### WORK ORDER
Pick up the forum thread on billing 99211 for anticoagulation checks where its last post ends, and continue writing it.

# 99211 w/85610 and 36416



## kbarron (Sep 18, 2009)

I am ready to tear my hair out. I have explained to the office that they cannot routinely charge a 99211 for all the anticoagulation checks. The MD insists that he reviews everyone that is done.He is insisting that I bill it out. I reviewed a couple of the notes as follows:  INR was done in office 3.4 pt has taken 4 mg good on 3.5 recheck in a week,  today's INR 3.0 recheck in 1 wk..I have not been putting the 99211 on claim because this is not adequate documentation. Is there a link to verify the guidelines for this situation? Thanks for any help.


----------



## kbarron (Sep 18, 2009)

Are there any takers on this confusing topic?


----------



## kbarron (Sep 21, 2009)

I wanted to know if anyone wanted to help me out with this dilema. I would like to find in writing that states the criteria for 99211. I don't see where the visits qualify for 99211.


----------



## pygreen (Sep 21, 2009)

Check out the Cardiology Coalition February 2008, Volume 4, Issue 2 Newsletter.  There is a great article on Coumadin Clinic Visits that addresses this issue.  

www.cardiologycoalition.com


----------



## mitchellde (Sep 21, 2009)

Kathleen Mueller did an excellent article for Decision Health in 2002 Feb 11 and Feb 18 re this issue and stated emphatically that a 99211 could not be charged for a blood draw encounter.  BTW she was the compliance officer for CMS at the time.   I have found numerous other articles that also support that this is not done.  A code for the draw exisits with 36415 or 36416 and that is the appropriate charge.  All work perforemed by the nurse is part of the blood draw and is encompassed with that code.

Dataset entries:
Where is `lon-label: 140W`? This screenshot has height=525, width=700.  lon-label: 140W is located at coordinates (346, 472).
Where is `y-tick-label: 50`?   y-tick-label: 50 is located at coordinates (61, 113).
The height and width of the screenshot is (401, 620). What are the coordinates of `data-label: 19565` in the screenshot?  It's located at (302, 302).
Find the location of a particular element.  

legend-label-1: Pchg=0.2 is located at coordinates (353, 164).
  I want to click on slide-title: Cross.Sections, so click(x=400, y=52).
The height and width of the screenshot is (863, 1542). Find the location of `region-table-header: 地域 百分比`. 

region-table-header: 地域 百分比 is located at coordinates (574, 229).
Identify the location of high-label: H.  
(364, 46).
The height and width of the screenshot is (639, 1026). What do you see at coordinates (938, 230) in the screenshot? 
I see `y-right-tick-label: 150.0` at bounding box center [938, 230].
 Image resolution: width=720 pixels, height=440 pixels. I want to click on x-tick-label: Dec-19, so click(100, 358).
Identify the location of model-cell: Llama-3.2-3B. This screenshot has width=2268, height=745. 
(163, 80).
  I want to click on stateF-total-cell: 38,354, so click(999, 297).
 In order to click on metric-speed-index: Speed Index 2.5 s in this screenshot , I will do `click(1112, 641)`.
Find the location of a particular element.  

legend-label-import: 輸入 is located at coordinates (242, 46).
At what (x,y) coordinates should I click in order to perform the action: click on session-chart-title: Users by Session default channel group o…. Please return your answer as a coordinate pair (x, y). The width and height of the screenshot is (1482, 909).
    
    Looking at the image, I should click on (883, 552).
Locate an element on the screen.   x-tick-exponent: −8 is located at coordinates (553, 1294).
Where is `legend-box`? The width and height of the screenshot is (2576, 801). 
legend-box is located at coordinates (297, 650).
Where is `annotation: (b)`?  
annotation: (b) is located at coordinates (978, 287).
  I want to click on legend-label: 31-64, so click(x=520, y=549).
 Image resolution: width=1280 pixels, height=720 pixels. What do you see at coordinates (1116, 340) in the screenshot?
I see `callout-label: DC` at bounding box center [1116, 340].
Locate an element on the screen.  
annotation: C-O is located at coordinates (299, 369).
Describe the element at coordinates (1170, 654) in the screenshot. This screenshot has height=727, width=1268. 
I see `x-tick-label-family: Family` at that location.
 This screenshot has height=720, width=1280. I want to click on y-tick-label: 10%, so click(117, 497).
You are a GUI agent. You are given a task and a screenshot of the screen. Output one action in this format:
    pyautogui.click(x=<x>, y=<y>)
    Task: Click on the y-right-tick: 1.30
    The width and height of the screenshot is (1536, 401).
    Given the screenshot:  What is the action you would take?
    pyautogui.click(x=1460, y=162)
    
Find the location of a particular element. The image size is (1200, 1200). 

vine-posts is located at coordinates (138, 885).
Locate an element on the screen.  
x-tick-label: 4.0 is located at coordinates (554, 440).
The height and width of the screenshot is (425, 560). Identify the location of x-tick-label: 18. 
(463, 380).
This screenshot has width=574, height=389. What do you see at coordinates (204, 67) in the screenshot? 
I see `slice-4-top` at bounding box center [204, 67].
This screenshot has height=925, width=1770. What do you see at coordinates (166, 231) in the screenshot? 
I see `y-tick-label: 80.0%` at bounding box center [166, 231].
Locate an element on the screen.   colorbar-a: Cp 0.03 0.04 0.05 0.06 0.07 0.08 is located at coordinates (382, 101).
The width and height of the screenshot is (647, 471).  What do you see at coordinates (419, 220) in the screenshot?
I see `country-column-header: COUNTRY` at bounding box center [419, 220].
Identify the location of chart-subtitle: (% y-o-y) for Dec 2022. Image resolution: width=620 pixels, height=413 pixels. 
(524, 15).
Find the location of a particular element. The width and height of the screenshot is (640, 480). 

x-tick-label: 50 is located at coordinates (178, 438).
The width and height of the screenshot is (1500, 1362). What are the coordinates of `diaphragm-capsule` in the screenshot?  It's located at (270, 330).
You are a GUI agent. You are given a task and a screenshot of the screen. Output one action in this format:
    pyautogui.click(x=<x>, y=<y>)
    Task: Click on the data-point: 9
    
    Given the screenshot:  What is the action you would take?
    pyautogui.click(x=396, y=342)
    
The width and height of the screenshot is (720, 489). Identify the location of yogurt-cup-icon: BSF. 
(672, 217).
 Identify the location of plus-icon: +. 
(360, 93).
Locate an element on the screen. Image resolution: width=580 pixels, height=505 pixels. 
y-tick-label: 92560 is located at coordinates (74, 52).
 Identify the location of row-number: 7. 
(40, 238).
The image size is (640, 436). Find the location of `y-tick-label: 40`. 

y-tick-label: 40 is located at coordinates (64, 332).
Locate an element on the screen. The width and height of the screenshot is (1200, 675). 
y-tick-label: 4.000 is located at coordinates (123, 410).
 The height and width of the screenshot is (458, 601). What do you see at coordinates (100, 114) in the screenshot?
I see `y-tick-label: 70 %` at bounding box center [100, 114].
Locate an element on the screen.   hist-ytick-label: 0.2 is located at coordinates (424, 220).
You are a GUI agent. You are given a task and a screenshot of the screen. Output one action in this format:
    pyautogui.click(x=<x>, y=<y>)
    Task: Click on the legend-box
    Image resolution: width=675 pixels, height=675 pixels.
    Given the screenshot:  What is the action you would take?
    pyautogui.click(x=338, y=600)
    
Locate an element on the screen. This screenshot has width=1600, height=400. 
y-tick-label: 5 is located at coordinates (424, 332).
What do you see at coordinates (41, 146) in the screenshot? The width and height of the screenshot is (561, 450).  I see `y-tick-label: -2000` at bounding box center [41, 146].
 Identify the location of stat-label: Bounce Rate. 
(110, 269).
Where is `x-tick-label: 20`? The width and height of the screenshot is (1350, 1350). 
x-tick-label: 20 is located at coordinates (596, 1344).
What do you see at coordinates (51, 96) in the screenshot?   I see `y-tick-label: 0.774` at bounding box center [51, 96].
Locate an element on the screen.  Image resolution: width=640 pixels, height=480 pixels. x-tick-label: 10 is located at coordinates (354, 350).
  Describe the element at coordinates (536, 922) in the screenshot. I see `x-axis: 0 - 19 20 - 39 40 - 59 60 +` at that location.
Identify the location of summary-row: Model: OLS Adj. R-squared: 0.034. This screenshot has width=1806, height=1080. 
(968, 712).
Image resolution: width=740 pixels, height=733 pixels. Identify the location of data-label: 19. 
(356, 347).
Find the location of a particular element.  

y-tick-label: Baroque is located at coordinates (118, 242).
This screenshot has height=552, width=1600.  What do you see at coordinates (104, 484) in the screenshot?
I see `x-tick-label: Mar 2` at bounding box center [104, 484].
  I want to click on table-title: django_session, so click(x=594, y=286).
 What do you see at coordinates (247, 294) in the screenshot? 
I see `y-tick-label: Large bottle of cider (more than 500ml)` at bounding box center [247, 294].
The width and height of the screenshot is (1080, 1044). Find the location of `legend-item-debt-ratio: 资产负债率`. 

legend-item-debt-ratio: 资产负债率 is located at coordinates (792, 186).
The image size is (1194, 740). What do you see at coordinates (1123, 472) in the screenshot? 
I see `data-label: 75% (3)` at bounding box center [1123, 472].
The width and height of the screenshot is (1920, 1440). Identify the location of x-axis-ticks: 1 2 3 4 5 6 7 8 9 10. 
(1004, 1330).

### OUTPUT OF THE EXERCISE
----------



## kbarron (Sep 23, 2009)

I was unable to access the cardiology coder article. Can that be forwarded?


----------



## pygreen (Sep 23, 2009)

I have left you a private message.


----------



## kbarron (Oct 5, 2009)

mitchellde said:


> Kathleen Mueller did an excellent article for Decision Health in 2002 Feb 11 and Feb 18 re this issue and stated emphatically that a 99211 could not be charged for a blood draw encounter.  BTW she was the compliance officer for CMS at the time.   I have found numerous other articles that also support that this is not done.  A code for the draw exisits with 36415 or 36416 and that is the appropriate charge.  All work perforemed by the nurse is part of the blood draw and is encompassed with that code.



Hi Michelle, I am unable to access the publication. Is there anyway this could be forwarded? Thanks


----------



## mitchellde (Oct 5, 2009)

I wish I could, it was an article for Decision Health which is a paid for subscription and they have very strict rules regarding copying and forwording articles.  While we can pass on the information we cannot send copies.  If you do an internet search for the 99211 with the 36415 you should be able to locate appropriate information.


----------



## mitchellde (Oct 5, 2009)

I found this from a consulting service on th Web which is almost to the word from the Decision Health article:
News Articles
ARE YOU GETTING PAID WHAT YOU COULD FOR BASIC EVALUATION AND MANAGEMENT SERVICES?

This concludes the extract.